## PROBLEM REQUIREMENTS
Make an exact copy of the data below, leaving out every picture.

## Pixel coordinate grounding data
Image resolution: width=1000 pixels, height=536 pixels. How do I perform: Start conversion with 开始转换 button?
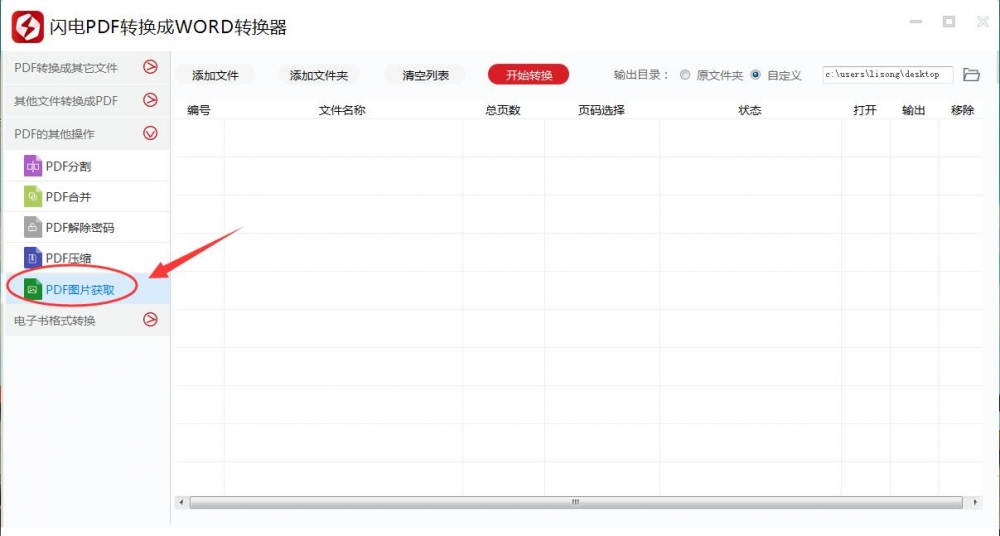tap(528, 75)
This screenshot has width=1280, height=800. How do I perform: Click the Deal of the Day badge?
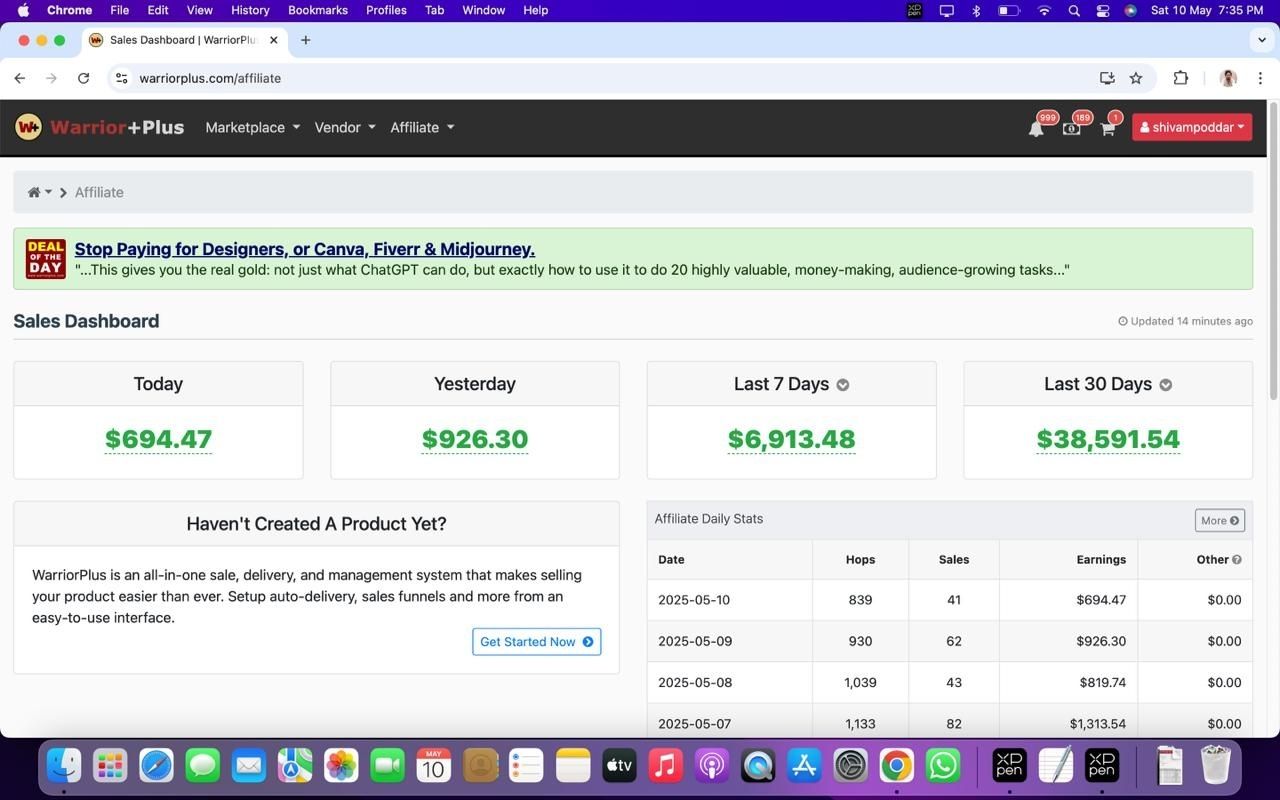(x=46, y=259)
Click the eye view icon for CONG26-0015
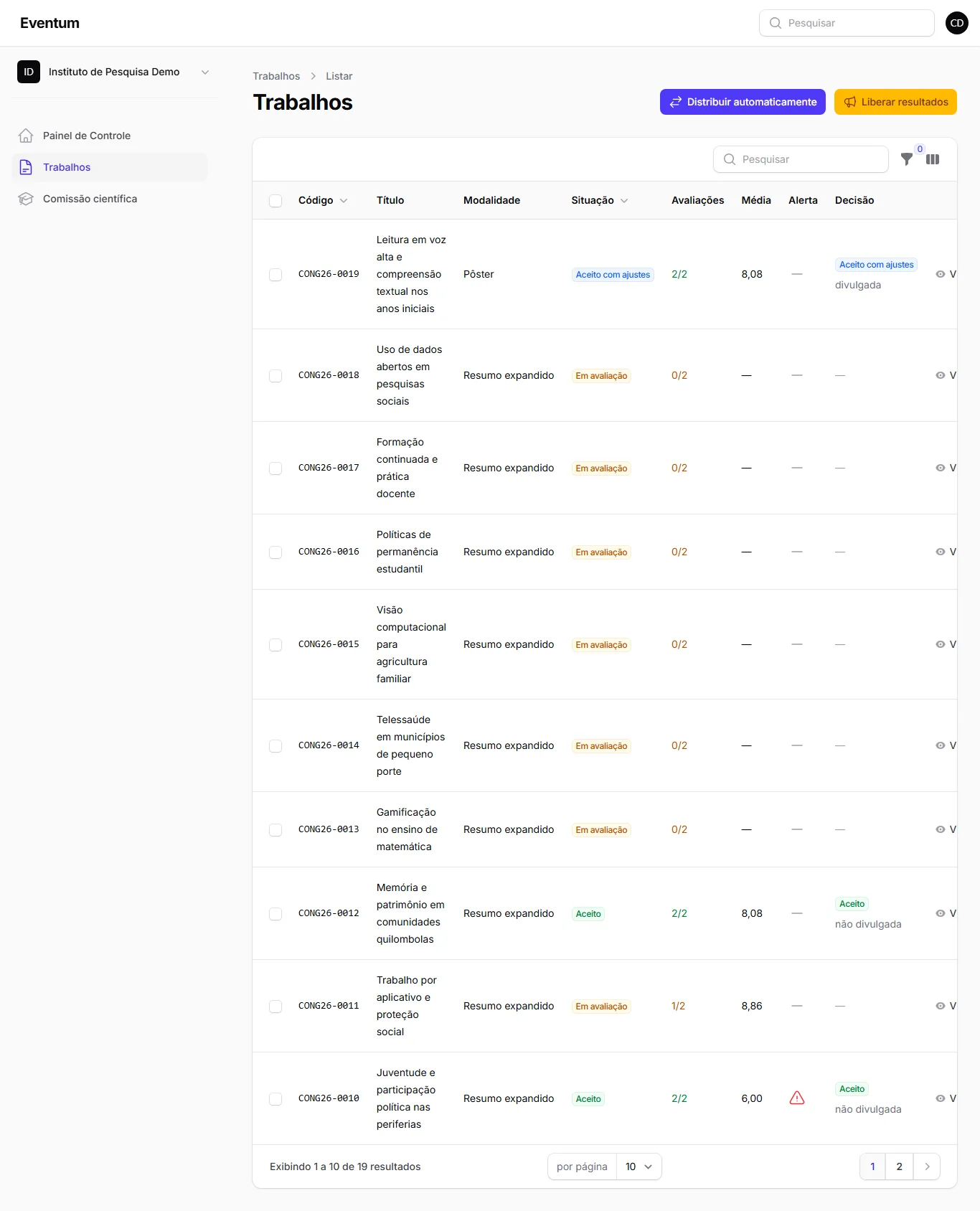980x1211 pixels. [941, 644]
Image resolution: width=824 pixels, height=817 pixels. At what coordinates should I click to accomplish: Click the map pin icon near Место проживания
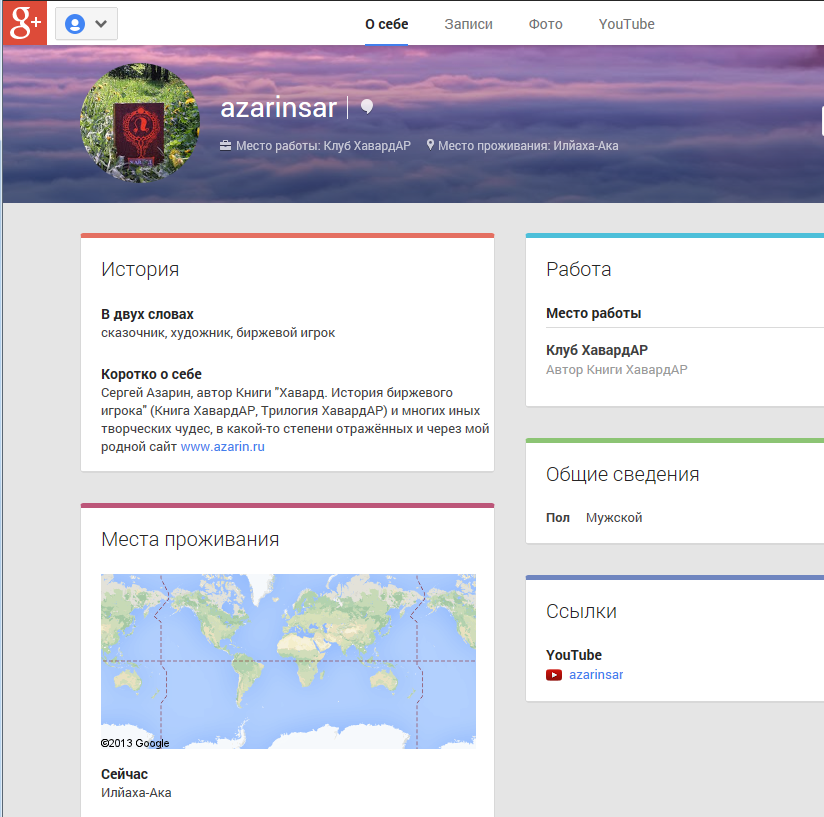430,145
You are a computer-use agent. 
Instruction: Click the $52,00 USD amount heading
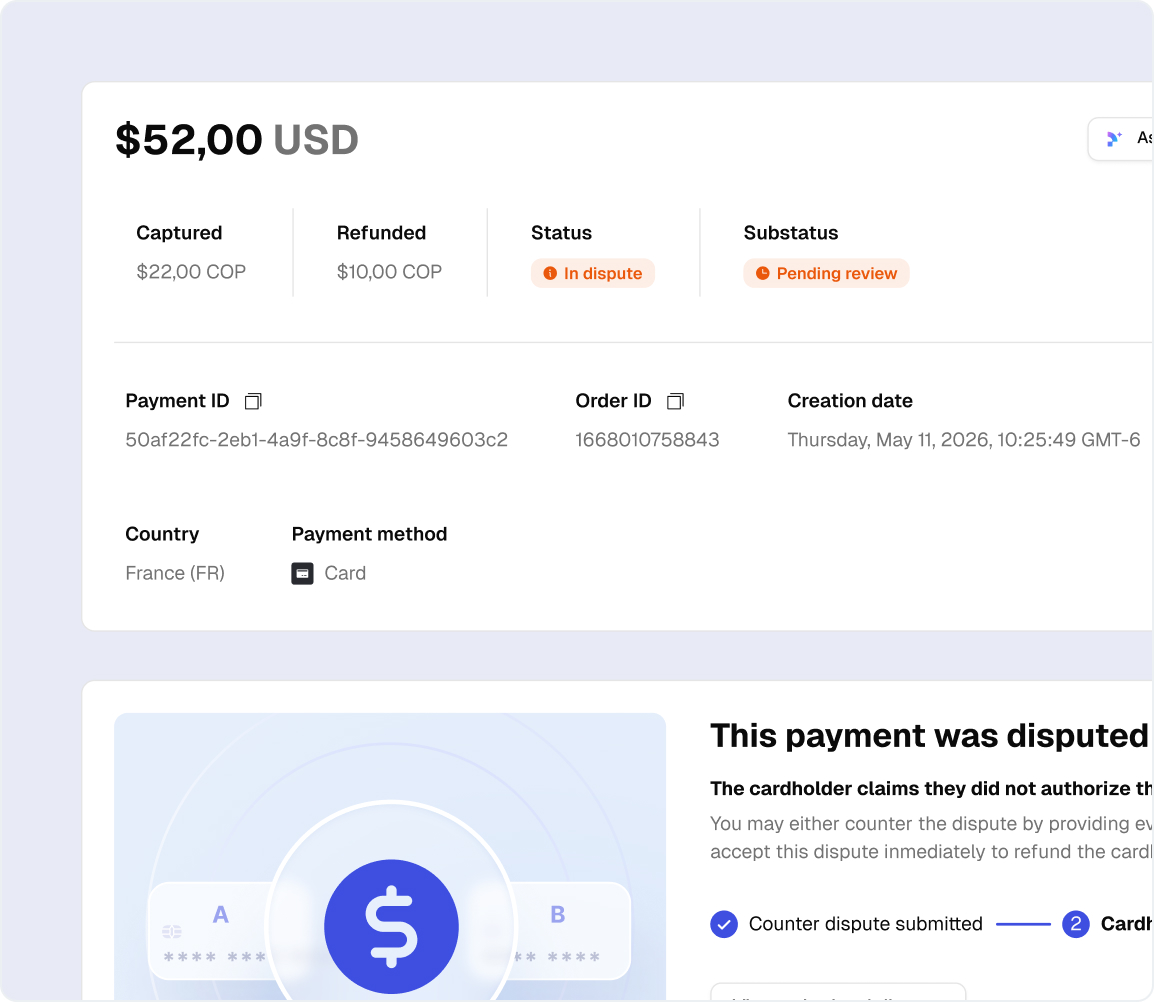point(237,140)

## ANSWER TO THIS EXERCISE
Image resolution: width=1000 pixels, height=536 pixels. How do I perform: Start conversion with 开始转换 button?
tap(528, 75)
This screenshot has width=1280, height=800. How do I perform: Click the Deal of the Day badge?
(x=46, y=259)
Click the eye view icon for CONG26-0015
980x1211 pixels. [941, 644]
Image resolution: width=824 pixels, height=817 pixels. At what coordinates should I click to accomplish: Click the map pin icon near Место проживания
430,145
You are a computer-use agent. 
Instruction: Click the $52,00 USD amount heading
point(237,140)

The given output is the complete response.